>> Start TEXT SECTION

Monday, 24 August 2015

Chapter 6 : Simple Tassels

Many of activities I've undertaken so far in this module -- decorating paper, hand and machine stitching, even making cords -- have had about them an expressive facet that has been exciting, though if I'm being perfectly honest machine embroidery can still produce unintended results.  I've approached the making of simple tassels with a degree of puzzlement fearing that their creation was more about technique than expression.  I'm really not sure why I bother having this conversation either with myself or in this blog because, as usual, I've begun to see the potential of practising these techniques and seeing the result of countless small decisions.

The descriptions of materials are in anti-clockwise order  from 7 o'clock.

1.  Baby blue, brown velour and grey denim yarns, the head padded by a 3 cm polystyrene ball and
     wrapped in brown velour, the tie of grey denim yarn. (the tie would be better brown)
2.  Butterfly tuft in natural linen yarn and contrasting storm grey Kidsilk Haze.  The tie of clingfilm
      and silver grey machine embroidery.
3.  A squab in grey velour, Kidsilk Haze and self-dyed silk.  The tie is velour.
4.  Long looped and twisted tassel in ice blue Panama yarn, pale grey crochet yarn and blue-grey silk
     floss.  The twists are silver gilt thread.
5.  Long beaded tassel, the threads as in (4) and caught through a cut silk cocoon coloured with
     metallic rub-ons.  The knotted tie is of clingfilm and metallic thread embroidery.
6.  Small, twisted three-knot tassel, again in the above yarns and tied with silver gilt thread.
7.  Self-dyed two-tone cord threaded through a cut silk cocoon, with the same cord and bead and
     knotted finish.

>> End TEXT SECTION
>> Start GIVEN MATERIAL

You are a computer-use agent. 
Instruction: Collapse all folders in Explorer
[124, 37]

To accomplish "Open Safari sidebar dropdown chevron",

>> End GIVEN MATERIAL

▶ [INSTRUCTIONS TO FOLLOW]:
Determine whether each statement below agrees with the blog post on simple tassels. For each, answer yes or no and quote the words of the post that decide it.
1. The tie of the first tassel is made of brown velour.
2. The twists on the fourth tassel are silver gilt thread.
3. The materials are described in clockwise order.

▶ [SOLUTION TO THIS EXERCISE]:
1. No: "the tie of grey denim yarn."
2. Yes: "The twists are silver gilt thread."
3. No: "in anti-clockwise order"